You get the behaviors you pay for, not the ones you say you want. It is essential that your incentive compensation plan matches your marketing plan, and they must be kept synchronized during the year if your incentives are to drive the business that you want.  

If your plan has no flexibility then you are encouraging salespeople to push the sale into the next period and they are running the relationship, not you. When setting up incentive compensation based upon achieving stated goals or targets, provide a range of awards for accomplishments.

Suppose you have set a bonus for achieving a sales quota of $250,000; what do you do if the salesperson only sells $249,000; or $230,000; what if they sell $300,000?    

If quota and (therefore) bonus have been missed then delaying a particular sale will boost numbers in the next period; if quota and fixed bonus has already been made, then closing a particular sale now generates no additional bonus revenue and safety dictates that it might be good insurance for the salesperson to delay the sale for the next period. 

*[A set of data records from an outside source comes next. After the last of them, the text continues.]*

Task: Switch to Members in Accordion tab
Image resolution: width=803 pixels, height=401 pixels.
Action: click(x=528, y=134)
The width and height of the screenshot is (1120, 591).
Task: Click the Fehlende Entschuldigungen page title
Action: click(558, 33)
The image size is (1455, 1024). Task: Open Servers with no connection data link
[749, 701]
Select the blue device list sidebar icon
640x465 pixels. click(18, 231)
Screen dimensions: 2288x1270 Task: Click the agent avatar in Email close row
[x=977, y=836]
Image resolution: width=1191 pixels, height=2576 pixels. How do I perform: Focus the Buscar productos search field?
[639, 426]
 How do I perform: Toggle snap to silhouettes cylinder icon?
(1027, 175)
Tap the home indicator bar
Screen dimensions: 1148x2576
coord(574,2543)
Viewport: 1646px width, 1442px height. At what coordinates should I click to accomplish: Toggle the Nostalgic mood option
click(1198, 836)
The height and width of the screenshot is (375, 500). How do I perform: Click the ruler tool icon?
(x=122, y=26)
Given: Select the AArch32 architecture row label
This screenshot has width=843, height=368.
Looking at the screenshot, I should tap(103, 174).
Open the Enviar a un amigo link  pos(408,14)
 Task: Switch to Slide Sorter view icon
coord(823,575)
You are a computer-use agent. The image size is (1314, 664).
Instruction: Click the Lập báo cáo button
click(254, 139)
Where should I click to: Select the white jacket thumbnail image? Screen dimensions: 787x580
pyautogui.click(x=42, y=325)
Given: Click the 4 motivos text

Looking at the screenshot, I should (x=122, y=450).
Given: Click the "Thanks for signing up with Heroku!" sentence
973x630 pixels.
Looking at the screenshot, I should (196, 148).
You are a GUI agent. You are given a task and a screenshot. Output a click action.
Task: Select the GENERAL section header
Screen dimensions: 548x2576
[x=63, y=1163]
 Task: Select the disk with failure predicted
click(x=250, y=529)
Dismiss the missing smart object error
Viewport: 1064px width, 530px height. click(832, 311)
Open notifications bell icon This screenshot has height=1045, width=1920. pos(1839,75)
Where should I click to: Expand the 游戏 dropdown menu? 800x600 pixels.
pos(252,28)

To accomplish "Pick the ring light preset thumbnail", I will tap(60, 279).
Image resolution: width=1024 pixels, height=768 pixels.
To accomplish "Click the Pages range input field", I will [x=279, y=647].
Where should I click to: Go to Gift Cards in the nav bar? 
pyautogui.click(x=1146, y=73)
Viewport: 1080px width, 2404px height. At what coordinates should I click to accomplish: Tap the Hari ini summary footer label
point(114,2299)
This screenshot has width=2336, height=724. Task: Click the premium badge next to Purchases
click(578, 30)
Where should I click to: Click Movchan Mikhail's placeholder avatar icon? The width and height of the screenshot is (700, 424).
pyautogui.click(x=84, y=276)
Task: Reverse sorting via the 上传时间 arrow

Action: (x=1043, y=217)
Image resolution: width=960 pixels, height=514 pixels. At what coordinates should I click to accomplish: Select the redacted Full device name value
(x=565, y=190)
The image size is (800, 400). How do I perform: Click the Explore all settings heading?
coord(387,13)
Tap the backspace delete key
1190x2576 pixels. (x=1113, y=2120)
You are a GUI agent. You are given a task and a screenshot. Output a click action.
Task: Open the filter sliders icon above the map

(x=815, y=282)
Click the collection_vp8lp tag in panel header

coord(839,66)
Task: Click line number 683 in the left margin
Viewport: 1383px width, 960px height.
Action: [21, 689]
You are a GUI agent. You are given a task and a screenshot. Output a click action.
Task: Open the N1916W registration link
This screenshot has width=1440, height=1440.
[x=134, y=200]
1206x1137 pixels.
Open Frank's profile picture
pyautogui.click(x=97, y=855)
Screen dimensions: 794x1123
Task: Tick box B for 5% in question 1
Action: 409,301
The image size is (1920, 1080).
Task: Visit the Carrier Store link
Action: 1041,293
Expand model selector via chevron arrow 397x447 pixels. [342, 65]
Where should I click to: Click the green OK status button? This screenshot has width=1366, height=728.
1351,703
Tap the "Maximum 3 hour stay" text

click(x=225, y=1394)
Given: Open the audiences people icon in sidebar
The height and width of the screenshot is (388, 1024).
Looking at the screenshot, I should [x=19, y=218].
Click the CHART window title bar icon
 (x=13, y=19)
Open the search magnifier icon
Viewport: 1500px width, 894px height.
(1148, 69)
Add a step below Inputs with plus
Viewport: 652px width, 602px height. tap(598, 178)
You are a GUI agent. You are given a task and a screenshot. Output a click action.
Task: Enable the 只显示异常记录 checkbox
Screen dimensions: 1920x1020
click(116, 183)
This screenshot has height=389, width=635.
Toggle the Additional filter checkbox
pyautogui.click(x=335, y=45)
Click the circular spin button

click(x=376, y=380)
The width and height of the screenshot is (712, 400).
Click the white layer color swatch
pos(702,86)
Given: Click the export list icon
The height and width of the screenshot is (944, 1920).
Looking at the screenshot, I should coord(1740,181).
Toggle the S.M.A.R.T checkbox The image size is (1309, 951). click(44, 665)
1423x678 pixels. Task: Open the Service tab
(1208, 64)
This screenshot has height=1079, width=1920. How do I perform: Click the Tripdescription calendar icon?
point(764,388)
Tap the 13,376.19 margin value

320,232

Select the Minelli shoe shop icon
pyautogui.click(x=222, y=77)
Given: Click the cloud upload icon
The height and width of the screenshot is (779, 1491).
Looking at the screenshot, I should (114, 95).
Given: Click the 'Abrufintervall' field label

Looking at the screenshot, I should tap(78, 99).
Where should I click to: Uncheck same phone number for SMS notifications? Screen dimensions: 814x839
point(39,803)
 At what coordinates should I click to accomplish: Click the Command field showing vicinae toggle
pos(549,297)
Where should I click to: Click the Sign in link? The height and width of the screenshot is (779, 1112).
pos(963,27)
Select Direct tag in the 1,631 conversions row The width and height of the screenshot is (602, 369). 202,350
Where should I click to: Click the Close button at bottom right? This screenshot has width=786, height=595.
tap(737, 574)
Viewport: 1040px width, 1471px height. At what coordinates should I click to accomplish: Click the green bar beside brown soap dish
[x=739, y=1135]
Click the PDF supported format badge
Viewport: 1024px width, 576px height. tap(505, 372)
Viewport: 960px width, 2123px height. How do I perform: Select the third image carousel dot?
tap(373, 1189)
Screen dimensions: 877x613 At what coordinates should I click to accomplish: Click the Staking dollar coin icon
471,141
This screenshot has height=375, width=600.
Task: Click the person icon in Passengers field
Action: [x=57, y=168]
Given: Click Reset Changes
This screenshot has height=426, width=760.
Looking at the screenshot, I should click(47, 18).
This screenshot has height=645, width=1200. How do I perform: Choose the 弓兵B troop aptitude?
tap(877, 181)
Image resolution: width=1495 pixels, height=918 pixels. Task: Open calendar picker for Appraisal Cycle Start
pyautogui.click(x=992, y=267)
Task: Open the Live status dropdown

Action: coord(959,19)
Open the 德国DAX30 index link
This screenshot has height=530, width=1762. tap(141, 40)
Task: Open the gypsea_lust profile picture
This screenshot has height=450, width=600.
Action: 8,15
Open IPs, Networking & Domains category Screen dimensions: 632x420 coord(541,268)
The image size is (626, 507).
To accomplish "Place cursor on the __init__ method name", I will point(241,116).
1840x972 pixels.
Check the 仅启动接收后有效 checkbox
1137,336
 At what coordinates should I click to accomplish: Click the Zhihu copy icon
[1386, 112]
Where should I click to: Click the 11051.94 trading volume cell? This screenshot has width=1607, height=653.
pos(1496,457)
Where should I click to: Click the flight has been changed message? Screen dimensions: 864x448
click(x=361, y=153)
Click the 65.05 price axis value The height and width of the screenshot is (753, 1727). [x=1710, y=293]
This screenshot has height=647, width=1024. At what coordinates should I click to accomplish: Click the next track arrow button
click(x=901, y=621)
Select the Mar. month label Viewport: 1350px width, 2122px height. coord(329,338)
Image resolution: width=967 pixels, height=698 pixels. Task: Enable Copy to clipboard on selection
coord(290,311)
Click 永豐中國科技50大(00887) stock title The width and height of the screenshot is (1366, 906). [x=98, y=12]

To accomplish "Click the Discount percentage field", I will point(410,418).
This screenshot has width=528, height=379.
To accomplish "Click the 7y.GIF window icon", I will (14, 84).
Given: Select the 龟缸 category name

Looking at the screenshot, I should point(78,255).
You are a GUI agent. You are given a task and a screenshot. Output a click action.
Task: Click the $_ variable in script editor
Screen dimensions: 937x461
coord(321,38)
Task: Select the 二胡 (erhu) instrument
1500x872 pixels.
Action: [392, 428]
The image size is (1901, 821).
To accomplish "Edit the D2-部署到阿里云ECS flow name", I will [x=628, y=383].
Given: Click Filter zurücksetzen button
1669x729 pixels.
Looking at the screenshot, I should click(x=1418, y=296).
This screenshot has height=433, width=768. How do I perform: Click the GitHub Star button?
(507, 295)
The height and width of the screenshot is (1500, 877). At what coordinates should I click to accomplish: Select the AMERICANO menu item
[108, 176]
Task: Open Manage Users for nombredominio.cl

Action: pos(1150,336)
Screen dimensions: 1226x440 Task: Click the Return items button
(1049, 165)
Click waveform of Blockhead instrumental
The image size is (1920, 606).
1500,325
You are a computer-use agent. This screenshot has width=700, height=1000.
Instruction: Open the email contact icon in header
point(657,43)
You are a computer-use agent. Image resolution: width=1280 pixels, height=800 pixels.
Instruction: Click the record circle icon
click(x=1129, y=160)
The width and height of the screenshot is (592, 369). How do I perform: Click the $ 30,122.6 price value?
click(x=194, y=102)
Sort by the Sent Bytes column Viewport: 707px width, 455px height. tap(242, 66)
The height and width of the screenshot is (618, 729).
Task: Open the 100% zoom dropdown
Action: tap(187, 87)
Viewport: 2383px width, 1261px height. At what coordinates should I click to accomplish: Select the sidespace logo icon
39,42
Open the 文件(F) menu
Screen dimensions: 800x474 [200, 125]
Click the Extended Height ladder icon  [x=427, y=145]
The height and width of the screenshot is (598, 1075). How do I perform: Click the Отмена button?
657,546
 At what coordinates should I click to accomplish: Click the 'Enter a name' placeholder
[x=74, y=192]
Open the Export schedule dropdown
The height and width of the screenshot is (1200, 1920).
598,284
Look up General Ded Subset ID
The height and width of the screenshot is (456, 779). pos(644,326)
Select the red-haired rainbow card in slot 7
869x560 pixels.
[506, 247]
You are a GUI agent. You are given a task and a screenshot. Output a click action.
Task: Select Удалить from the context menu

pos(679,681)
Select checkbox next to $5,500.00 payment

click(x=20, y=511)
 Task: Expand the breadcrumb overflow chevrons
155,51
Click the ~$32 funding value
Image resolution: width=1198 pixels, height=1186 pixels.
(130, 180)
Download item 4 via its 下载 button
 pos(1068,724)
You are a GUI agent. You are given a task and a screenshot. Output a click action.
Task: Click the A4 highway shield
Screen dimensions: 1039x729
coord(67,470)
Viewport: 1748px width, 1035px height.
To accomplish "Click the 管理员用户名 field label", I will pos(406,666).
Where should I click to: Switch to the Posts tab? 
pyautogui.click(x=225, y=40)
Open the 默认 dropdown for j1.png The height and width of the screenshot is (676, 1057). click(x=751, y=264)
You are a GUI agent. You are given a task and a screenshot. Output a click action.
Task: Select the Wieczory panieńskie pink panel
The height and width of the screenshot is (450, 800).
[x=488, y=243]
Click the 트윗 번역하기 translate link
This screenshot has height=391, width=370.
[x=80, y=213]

The simple way to avoid this trap is to set the bonus breaks as percentages along the following lines:

-          Less than 70% of quota –      no bonus

-          70% - 79% of quota –          50% of bonus

-          80%- 89% of quota –           65% of bonus

-          90% - 99% of quota –          80% of bonus

-          100% - 109% of quota –      100% of bonus

-          110% - 119% of quota –      120% of bonus

-          120% - 150% of quota –      150% of bonus

Individual formulae will vary depending on your margins, but the idea is that you pay for what the performance is worth to you and ensure that your incentive compensation really does incentivize the behaviors you want.